WORK TO COMPLETE =
1 – Reproduce the stretch of the fiscal cliff passage from "Congress has been" through "very simple ones.".
2 – In the fiscal cliff passage, what does the author say the easy solutions to the budget problems would greatly erode?

TEXT PROVIDED =
------------------------------
The fiscal cliff is a manufactured crisis created by the same people who are now pretending they are trying to avoid it.
This is just like when Congress writes a budget they know will push the national debt above the current ceiling, and then a few months later they argue about whether or not to raise the ceiling.
This is theater for the rubes, meaning us.
Congress has been kicking the financial can down the road, and now all their procrastinating has collected into a cumulative "fiscal cliff".
But here's the thing. All of our budget problems can be very easily solved. But the easy solutions would greatly erode each member of Congress's ability to hold onto their power, and THAT is why they won't do it. That is why they create a metric shit ton of smoke per square inch to misdirect your attention away from the simple solutions.
Simple solutions. Not easy ones, but very simple ones.
What solutions am I talking about?
------------------------------
INPUT DATA =
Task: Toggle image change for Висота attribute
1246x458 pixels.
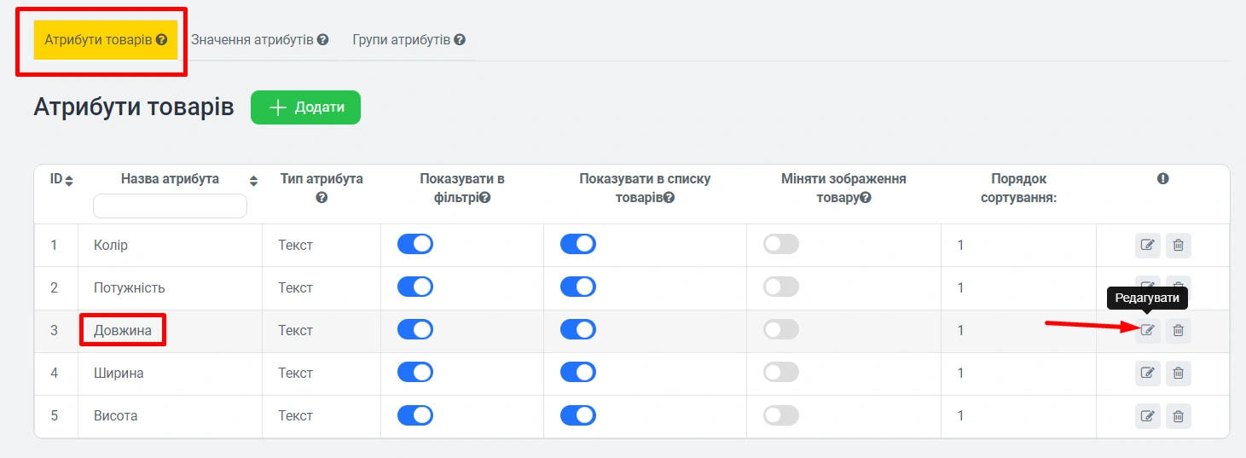Action: pyautogui.click(x=780, y=415)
------------------------------
SOLUTIONS =
1 –
Congress has been kicking the financial can down the road, and now all their procrastinating has collected into a cumulative "fiscal cliff".
But here's the thing. All of our budget problems can be very easily solved. But the easy solutions would greatly erode each member of Congress's ability to hold onto their power, and THAT is why they won't do it. That is why they create a metric shit ton of smoke per square inch to misdirect your attention away from the simple solutions.
Simple solutions. Not easy ones, but very simple ones.

2 – Each member of Congress's ability to hold onto their power.